Personally, I'd steer clear of Drobo. It pretends to be a backup in and of itself, but RAID isn't a true backup, and it's neigh on impossible to back up. Plus, it offers nothing that can't be done natively in Windows 8 or later with basic USB attached drives, which can be recovered easily if something goes wrong. If you want redundancy, Windows 8/8.1/10 can create it with any group of Firewire, SATA, SAS, USB, or pretty much any other kind of disk, just like Drobo does, without the Drobo expense, and with higher performance.

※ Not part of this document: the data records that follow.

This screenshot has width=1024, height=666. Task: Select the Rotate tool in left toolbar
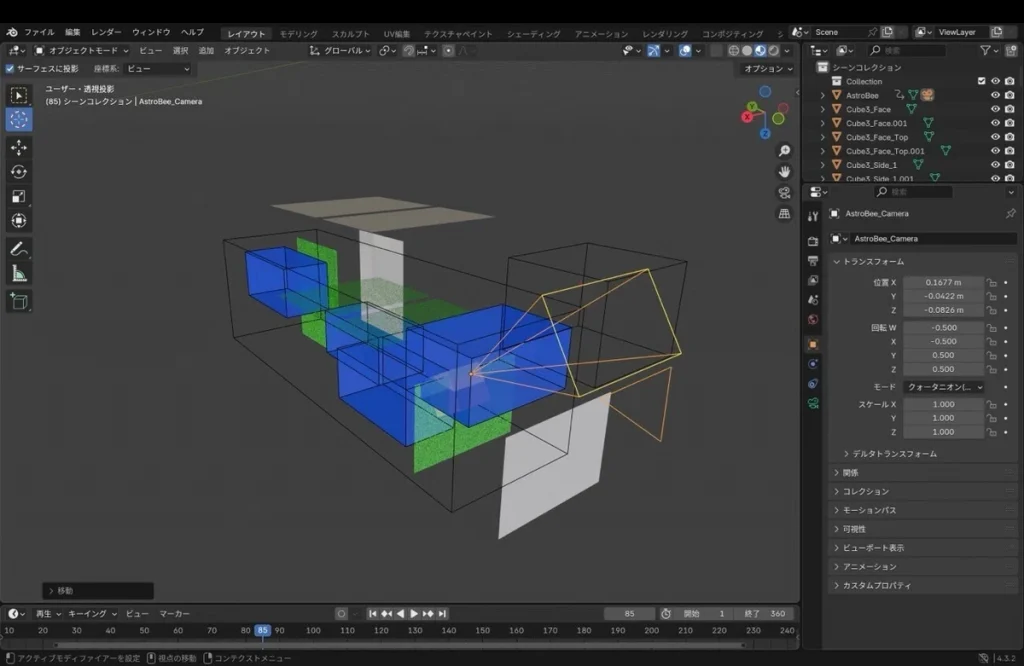point(19,172)
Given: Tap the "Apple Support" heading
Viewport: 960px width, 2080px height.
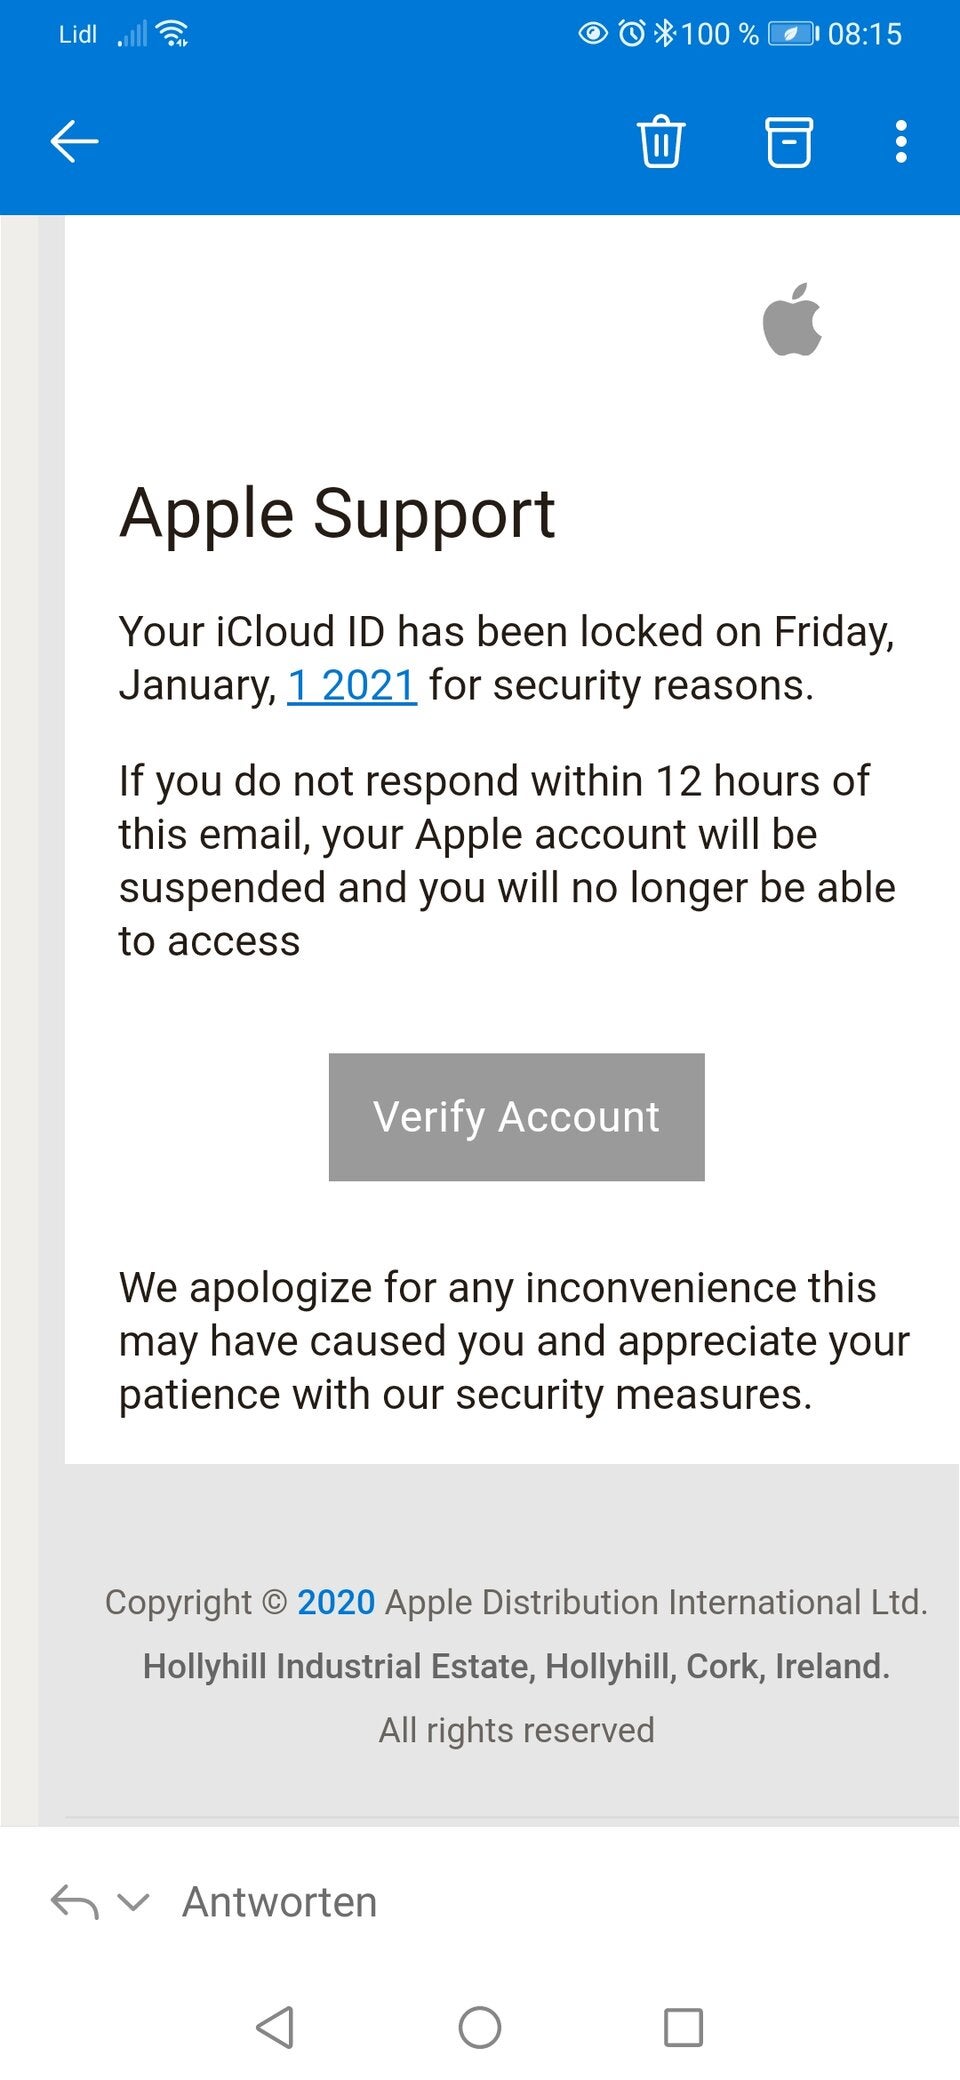Looking at the screenshot, I should [x=337, y=514].
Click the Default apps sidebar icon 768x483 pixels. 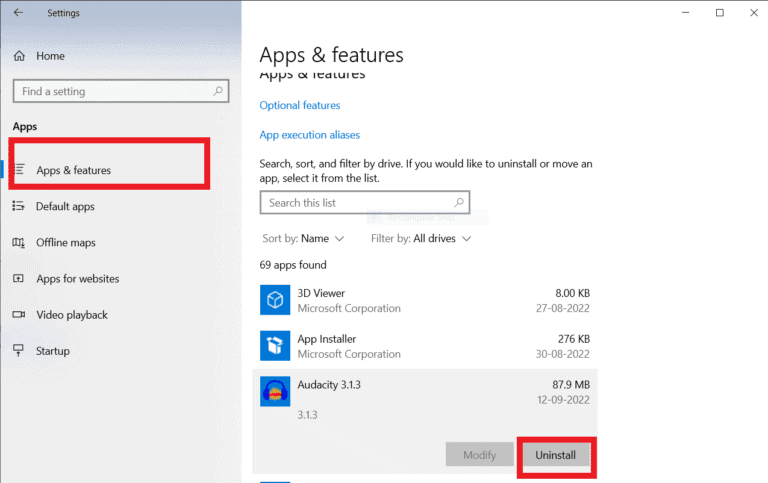19,206
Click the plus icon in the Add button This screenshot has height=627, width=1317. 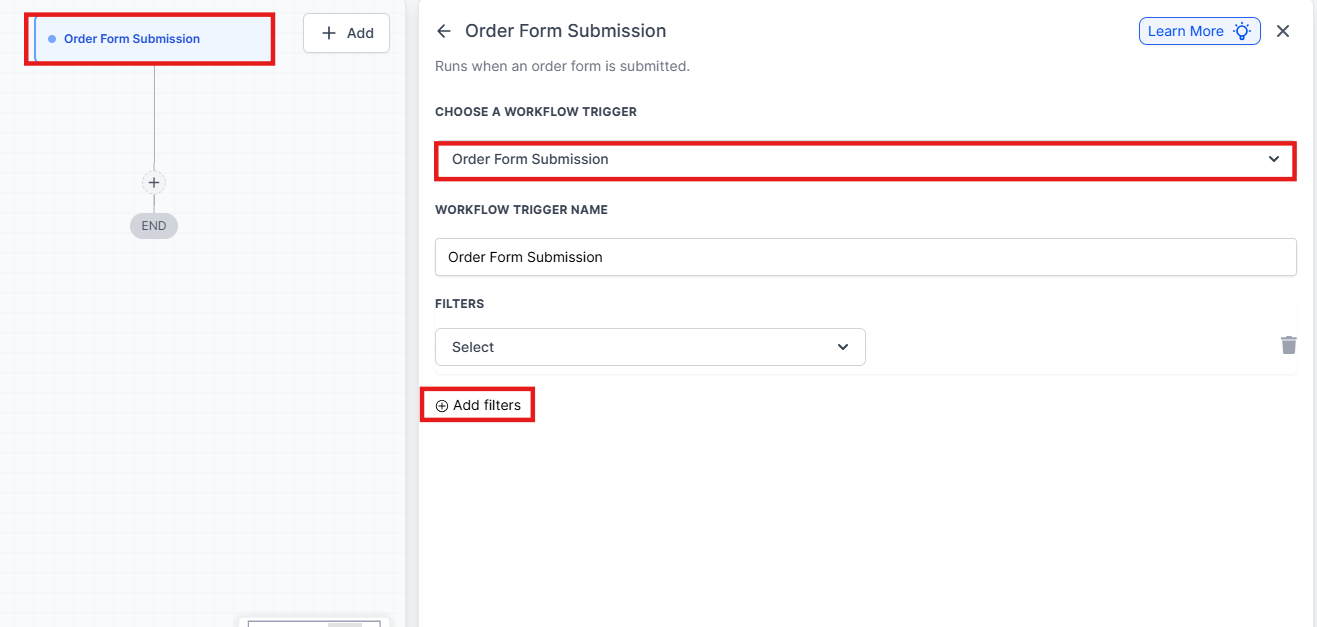[x=329, y=33]
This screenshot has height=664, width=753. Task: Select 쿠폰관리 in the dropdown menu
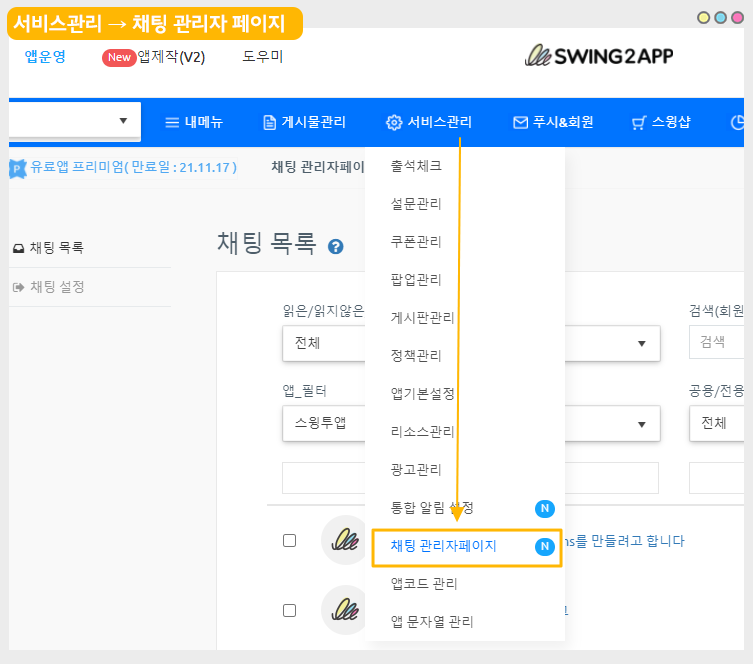coord(416,242)
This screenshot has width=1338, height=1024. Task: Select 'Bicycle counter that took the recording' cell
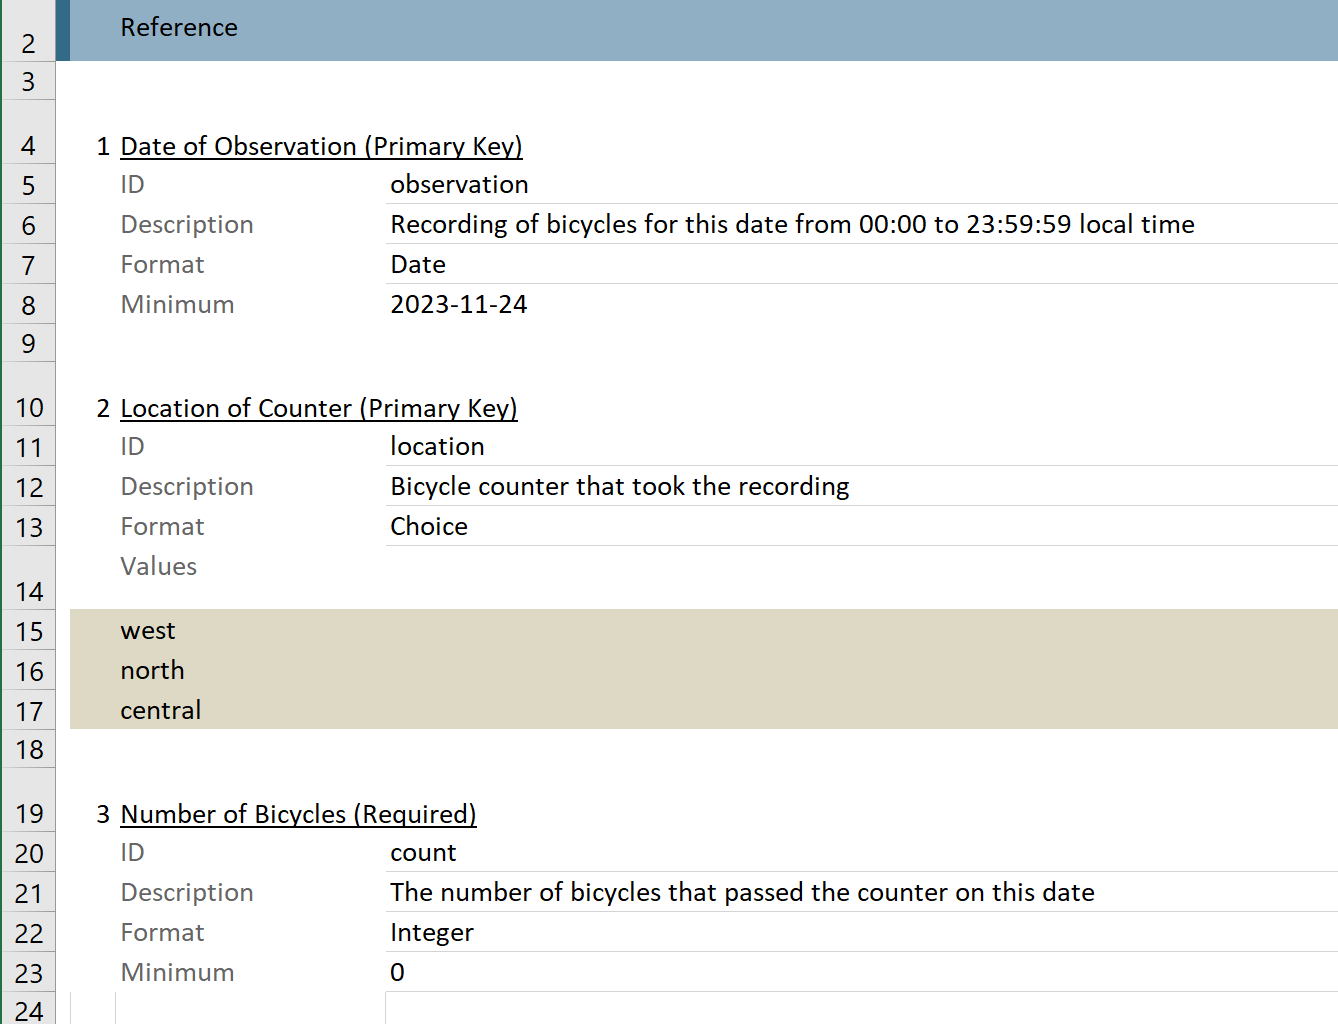coord(619,487)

For me, I use a Windows Server with 4 TB Western Digital RE SAS drives with a hardware RAID 5 controller, and it recovers or rebuilds to add another drive in about 2-3 hours ... but that's overkill for most people ... then again, I use it also to serve up multiple DVD and Blu-Rays direct from the disks to my TVs, and can catalogue photos at the same time. Yes, I'm a geek. :P

Editing is pretty much out of the question over the network, even with my rig, unless you use iSCSI or Fibre Channel. You need block level access to photos, and SMB and similar only offer file-level access, so editing performance is terrible. What I do is edit on my local disk, then do a quick copy to the server.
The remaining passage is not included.